#### Supplied material

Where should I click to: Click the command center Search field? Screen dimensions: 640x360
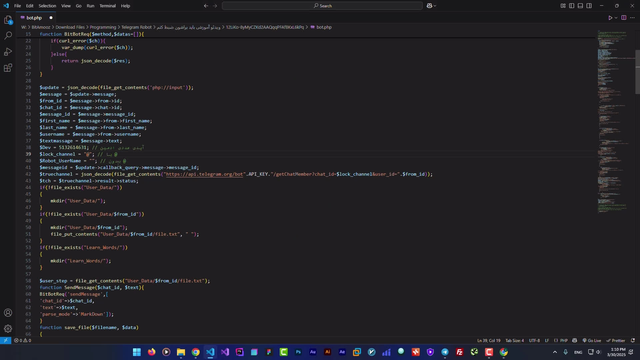pyautogui.click(x=322, y=6)
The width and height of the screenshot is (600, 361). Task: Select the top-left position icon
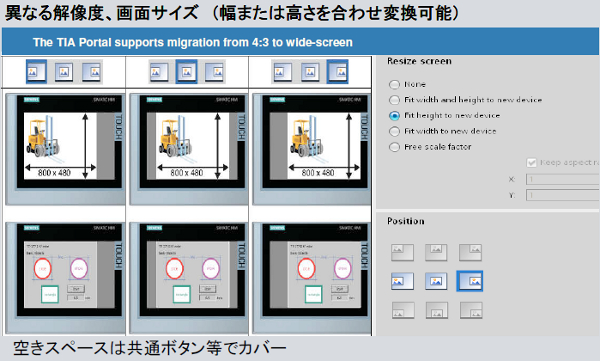coord(402,253)
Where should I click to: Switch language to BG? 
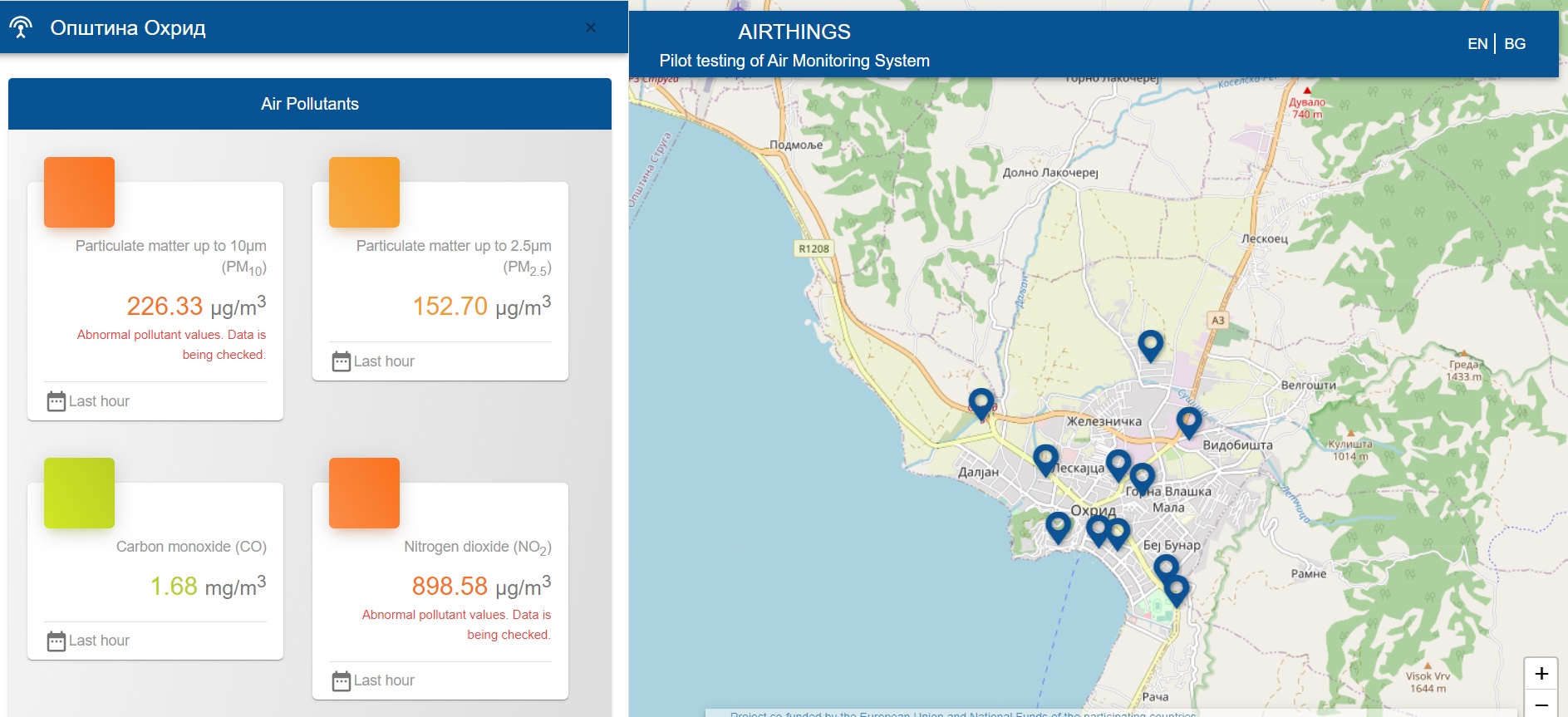click(x=1515, y=44)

########

- Task directions -
If the records contain pictures, skip them, and transcribe exactly every line from the one with "The width and" through the last line.

- Answer to this problem -
The width and height of the screenshot is (600, 361). Task: Select the top-left position icon
coord(402,253)
Where should I click to: Switch language to BG? 
click(x=1515, y=44)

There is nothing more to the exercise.